PAGE.
____
Laguna Steps Up Disaster Preparedness


By Allison Jarrell, Special to the Independent

City officials want residents to be better prepared to cope with disasters such as the ’93 fire, seen here as its north advances around Irvine Cove.
City officials want residents to be better prepared to cope with disasters such as the ’93 fire, seen here as its north advances around Irvine Cove.

The city of Laguna Beach is taking some significant steps to better prepare its residents and businesses for future natural disasters.

Besides creating a plan that formally identifies potential projects that will make the city more resilient in a disaster, the city’s first responders also launched a disaster preparedness campaign to encourage citizens to organize their own emergency plans and kits.

They aim to convince 3,000 residents to pledge to ready themselves for a future disaster by Oct. 27, the 25th anniversary of a wind-driven firestorm that devoured 440 Laguna Beach homes.
____
TASKS.
a. Decide whether each statement agrees with the article on Laguna Beach disaster preparedness, answering yes or no and quoting the deciding words: (i) the preparedness campaign was launched by the city's first responders; (ii) the firestorm destroyed 540 homes; (iii) the goal is to get 3,000 residents to pledge by Oct. 27.
b. Edit a passage of the article on Laguna Beach disaster preparedness, beginning at the words "The city of" and stopping after "plans and kits.", and replace "first responders" with "fire officials".
c. Who wrote the article on Laguna Beach disaster preparedness?
The lines here have no connection to the article on Laguna Beach disaster preparedness.

GIVEN MATERIAL.
____
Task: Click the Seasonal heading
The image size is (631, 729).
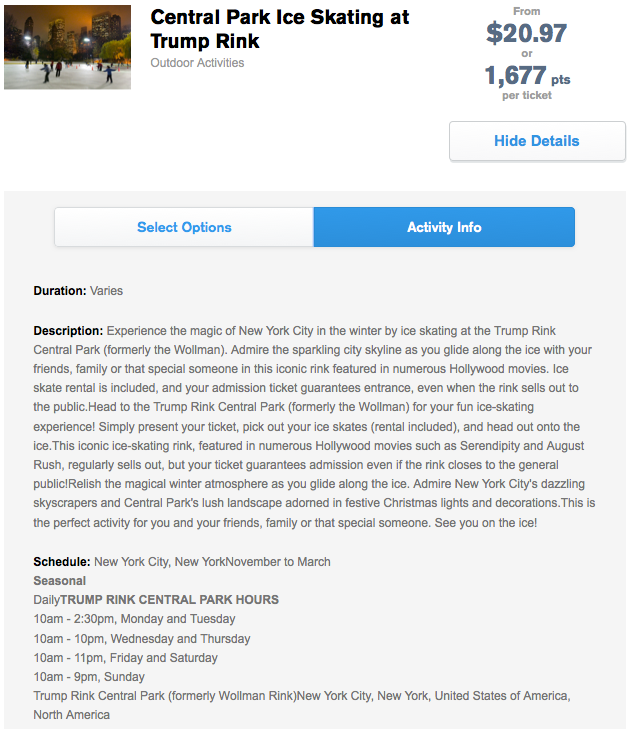Action: 59,581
____
EXPECTED RESPONSES.
a.
(i) Yes: "the city’s first responders also launched a disaster preparedness campaign"
(ii) No: "a wind-driven firestorm that devoured 440 Laguna Beach homes"
(iii) Yes: "They aim to convince 3,000 residents to pledge to ready themselves for a future disaster by Oct. 27"

b.
The city of Laguna Beach is taking some significant steps to better prepare its residents and businesses for future natural disasters.

Besides creating a plan that formally identifies potential projects that will make the city more resilient in a disaster, the city’s fire officials also launched a disaster preparedness campaign to encourage citizens to organize their own emergency plans and kits.

c. Allison Jarrell, Special to the Independent.